> _Istruzioni_
Riscrivi tutto l'elenco sostituendo "GUI agent" con "GUI assistant" in ogni punto in cui compare. Il resto deve restare invariato.

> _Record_
━━━

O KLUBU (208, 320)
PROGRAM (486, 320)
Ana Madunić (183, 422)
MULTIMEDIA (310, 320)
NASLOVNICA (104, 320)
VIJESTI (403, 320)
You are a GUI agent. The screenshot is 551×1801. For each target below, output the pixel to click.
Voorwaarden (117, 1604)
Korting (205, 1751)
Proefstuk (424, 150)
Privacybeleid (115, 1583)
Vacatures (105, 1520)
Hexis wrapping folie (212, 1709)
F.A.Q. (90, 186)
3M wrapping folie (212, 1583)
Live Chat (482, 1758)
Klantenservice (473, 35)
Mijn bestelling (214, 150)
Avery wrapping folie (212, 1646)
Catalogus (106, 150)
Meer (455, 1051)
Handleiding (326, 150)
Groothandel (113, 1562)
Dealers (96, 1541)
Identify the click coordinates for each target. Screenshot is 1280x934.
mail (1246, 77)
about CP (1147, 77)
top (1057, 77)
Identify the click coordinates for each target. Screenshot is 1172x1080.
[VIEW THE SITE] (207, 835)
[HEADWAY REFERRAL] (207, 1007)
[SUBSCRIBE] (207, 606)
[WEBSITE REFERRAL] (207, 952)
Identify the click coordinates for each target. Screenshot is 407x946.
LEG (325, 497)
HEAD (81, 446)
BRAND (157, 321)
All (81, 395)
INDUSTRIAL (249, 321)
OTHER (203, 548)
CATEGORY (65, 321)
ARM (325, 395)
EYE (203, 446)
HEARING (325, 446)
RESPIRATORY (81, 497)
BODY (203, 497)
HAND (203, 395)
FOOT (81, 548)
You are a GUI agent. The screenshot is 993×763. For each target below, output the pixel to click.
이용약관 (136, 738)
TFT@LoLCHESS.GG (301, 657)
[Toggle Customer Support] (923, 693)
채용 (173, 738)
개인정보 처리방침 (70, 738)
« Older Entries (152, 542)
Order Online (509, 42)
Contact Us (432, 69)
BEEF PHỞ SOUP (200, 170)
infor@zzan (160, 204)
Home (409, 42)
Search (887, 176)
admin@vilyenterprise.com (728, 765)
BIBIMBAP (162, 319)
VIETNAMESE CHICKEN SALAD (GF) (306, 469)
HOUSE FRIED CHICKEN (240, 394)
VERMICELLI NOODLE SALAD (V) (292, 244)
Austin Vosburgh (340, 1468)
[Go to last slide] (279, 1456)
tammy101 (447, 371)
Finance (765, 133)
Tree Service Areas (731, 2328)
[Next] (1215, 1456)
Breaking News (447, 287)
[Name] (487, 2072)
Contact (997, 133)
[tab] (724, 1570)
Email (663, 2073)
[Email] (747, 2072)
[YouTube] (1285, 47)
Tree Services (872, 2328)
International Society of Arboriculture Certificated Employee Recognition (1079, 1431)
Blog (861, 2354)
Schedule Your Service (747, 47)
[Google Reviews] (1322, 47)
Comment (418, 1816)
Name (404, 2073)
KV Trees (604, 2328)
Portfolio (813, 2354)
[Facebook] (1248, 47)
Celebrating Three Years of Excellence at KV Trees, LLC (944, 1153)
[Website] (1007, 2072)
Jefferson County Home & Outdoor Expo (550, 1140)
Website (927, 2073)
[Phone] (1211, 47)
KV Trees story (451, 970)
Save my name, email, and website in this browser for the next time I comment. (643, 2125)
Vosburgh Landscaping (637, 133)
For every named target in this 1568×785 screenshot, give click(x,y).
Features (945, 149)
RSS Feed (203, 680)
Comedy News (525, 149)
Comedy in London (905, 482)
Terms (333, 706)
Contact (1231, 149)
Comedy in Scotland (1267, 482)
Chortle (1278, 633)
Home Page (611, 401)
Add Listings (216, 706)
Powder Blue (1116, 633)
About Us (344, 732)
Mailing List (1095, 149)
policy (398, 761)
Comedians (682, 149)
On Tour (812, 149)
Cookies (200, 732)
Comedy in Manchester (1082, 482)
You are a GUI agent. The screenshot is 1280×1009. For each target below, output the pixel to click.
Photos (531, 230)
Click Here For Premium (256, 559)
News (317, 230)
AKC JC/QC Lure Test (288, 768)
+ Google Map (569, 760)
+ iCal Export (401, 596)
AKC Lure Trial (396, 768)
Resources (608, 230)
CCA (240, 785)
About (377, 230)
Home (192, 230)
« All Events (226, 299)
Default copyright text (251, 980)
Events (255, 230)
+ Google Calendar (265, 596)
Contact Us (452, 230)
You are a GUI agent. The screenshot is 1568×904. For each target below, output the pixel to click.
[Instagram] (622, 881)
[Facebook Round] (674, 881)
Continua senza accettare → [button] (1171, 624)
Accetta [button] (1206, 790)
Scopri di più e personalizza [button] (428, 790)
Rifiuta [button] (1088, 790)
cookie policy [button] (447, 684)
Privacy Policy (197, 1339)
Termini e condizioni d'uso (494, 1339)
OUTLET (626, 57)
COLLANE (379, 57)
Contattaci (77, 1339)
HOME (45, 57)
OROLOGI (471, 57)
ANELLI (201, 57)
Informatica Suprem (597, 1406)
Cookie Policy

━━━

> _Risultato completo_
O KLUBU (208, 320)
PROGRAM (486, 320)
Ana Madunić (183, 422)
MULTIMEDIA (310, 320)
NASLOVNICA (104, 320)
VIJESTI (403, 320)
You are a GUI assistant. The screenshot is 551×1801. For each target below, output the pixel to click.
Voorwaarden (117, 1604)
Korting (205, 1751)
Proefstuk (424, 150)
Privacybeleid (115, 1583)
Vacatures (105, 1520)
Hexis wrapping folie (212, 1709)
F.A.Q. (90, 186)
3M wrapping folie (212, 1583)
Live Chat (482, 1758)
Klantenservice (473, 35)
Mijn bestelling (214, 150)
Avery wrapping folie (212, 1646)
Catalogus (106, 150)
Meer (455, 1051)
Handleiding (326, 150)
Groothandel (113, 1562)
Dealers (96, 1541)
Identify the click coordinates for each target. Screenshot is 1280x934.
mail (1246, 77)
about CP (1147, 77)
top (1057, 77)
Identify the click coordinates for each target. Screenshot is 1172x1080.
[VIEW THE SITE] (207, 835)
[HEADWAY REFERRAL] (207, 1007)
[SUBSCRIBE] (207, 606)
[WEBSITE REFERRAL] (207, 952)
Identify the click coordinates for each target. Screenshot is 407x946.
LEG (325, 497)
HEAD (81, 446)
BRAND (157, 321)
All (81, 395)
INDUSTRIAL (249, 321)
OTHER (203, 548)
CATEGORY (65, 321)
ARM (325, 395)
EYE (203, 446)
HEARING (325, 446)
RESPIRATORY (81, 497)
BODY (203, 497)
HAND (203, 395)
FOOT (81, 548)
You are a GUI assistant. The screenshot is 993×763. For each target below, output the pixel to click.
이용약관 (136, 738)
TFT@LoLCHESS.GG (301, 657)
[Toggle Customer Support] (923, 693)
채용 (173, 738)
개인정보 처리방침 (70, 738)
« Older Entries (152, 542)
Order Online (509, 42)
Contact Us (432, 69)
BEEF PHỞ SOUP (200, 170)
infor@zzan (160, 204)
Home (409, 42)
Search (887, 176)
admin@vilyenterprise.com (728, 765)
BIBIMBAP (162, 319)
VIETNAMESE CHICKEN SALAD (GF) (306, 469)
HOUSE FRIED CHICKEN (240, 394)
VERMICELLI NOODLE SALAD (V) (292, 244)
Austin Vosburgh (340, 1468)
[Go to last slide] (279, 1456)
tammy101 (447, 371)
Finance (765, 133)
Tree Service Areas (731, 2328)
[Next] (1215, 1456)
Breaking News (447, 287)
[Name] (487, 2072)
Contact (997, 133)
[tab] (724, 1570)
Email (663, 2073)
[Email] (747, 2072)
[YouTube] (1285, 47)
Tree Services (872, 2328)
International Society of Arboriculture Certificated Employee Recognition (1079, 1431)
Blog (861, 2354)
Schedule Your Service (747, 47)
[Google Reviews] (1322, 47)
Comment (418, 1816)
Name (404, 2073)
KV Trees (604, 2328)
Portfolio (813, 2354)
[Facebook] (1248, 47)
Celebrating Three Years of Excellence at KV Trees, LLC (944, 1153)
[Website] (1007, 2072)
Jefferson County Home & Outdoor Expo (550, 1140)
Website (927, 2073)
[Phone] (1211, 47)
KV Trees story (451, 970)
Save my name, email, and website in this browser for the next time I comment. (643, 2125)
Vosburgh Landscaping (637, 133)
For every named target in this 1568×785 screenshot, give click(x,y).
Features (945, 149)
RSS Feed (203, 680)
Comedy News (525, 149)
Comedy in London (905, 482)
Terms (333, 706)
Contact (1231, 149)
Comedy in Scotland (1267, 482)
Chortle (1278, 633)
Home Page (611, 401)
Add Listings (216, 706)
Powder Blue (1116, 633)
About Us (344, 732)
Mailing List (1095, 149)
policy (398, 761)
Comedians (682, 149)
On Tour (812, 149)
Cookies (200, 732)
Comedy in Manchester (1082, 482)
You are a GUI assistant. The screenshot is 1280×1009. For each target below, output the pixel to click.
Photos (531, 230)
Click Here For Premium (256, 559)
News (317, 230)
AKC JC/QC Lure Test (288, 768)
+ Google Map (569, 760)
+ iCal Export (401, 596)
AKC Lure Trial (396, 768)
Resources (608, 230)
CCA (240, 785)
About (377, 230)
Home (192, 230)
« All Events (226, 299)
Default copyright text (251, 980)
Events (255, 230)
+ Google Calendar (265, 596)
Contact Us (452, 230)
You are a GUI assistant. The screenshot is 1568×904. For each target below, output the pixel to click.
[Instagram] (622, 881)
[Facebook Round] (674, 881)
Continua senza accettare → [button] (1171, 624)
Accetta [button] (1206, 790)
Scopri di più e personalizza [button] (428, 790)
Rifiuta [button] (1088, 790)
cookie policy [button] (447, 684)
Privacy Policy (197, 1339)
Termini e condizioni d'uso (494, 1339)
OUTLET (626, 57)
COLLANE (379, 57)
Contattaci (77, 1339)
HOME (45, 57)
OROLOGI (471, 57)
ANELLI (201, 57)
Informatica Suprem (597, 1406)
Cookie Policy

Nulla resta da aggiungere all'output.